[RECORDS TO PROCESS]:

- - - -

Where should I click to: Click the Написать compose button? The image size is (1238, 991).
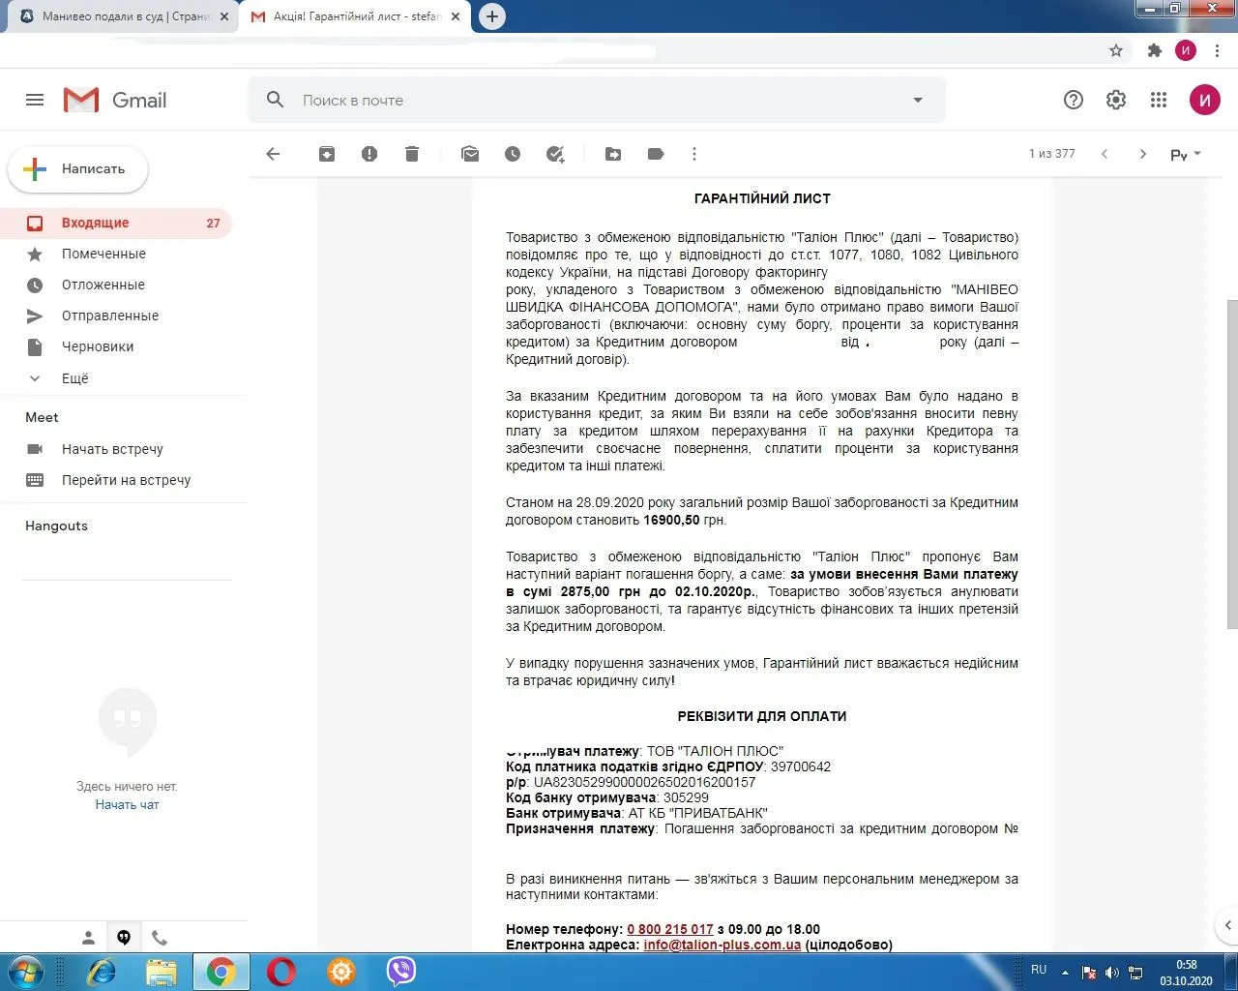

- - - -

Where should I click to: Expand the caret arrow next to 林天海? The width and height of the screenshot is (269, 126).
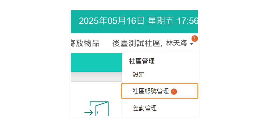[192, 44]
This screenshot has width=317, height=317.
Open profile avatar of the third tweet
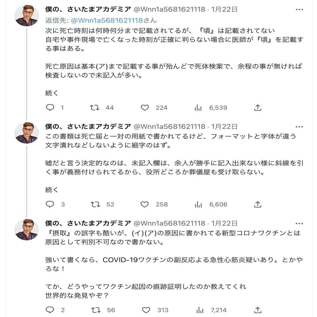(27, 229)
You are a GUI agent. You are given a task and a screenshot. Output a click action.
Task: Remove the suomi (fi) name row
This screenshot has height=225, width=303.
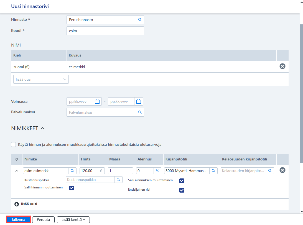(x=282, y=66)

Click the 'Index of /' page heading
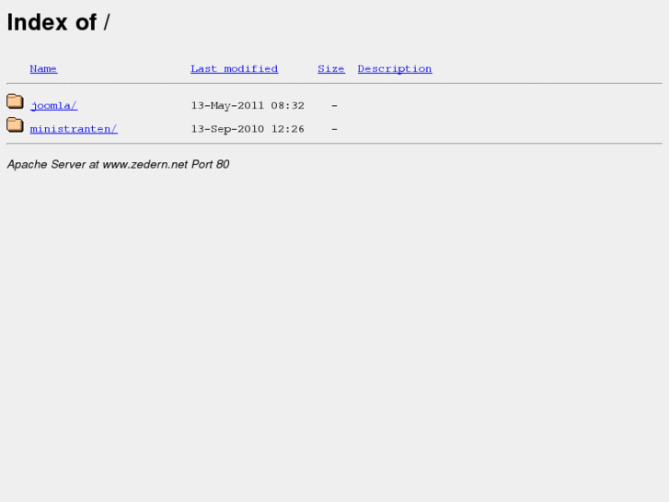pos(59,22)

- - - -

[WHAT TO PRODUCE]: Your answer should be the lines above, word for word, from the line with "Where should I click to: Expand" through the line with "Task: Remove the suomi (fi) name row", minus the pictures.

[ANSWER FOR THE TASK]:
Where should I click to: Expand the caret arrow next to 林天海? The width and height of the screenshot is (269, 126).
[192, 44]
This screenshot has width=317, height=317.
Open profile avatar of the third tweet
(27, 229)
You are a GUI agent. You are given a task and a screenshot. Output a click action.
Task: Remove the suomi (fi) name row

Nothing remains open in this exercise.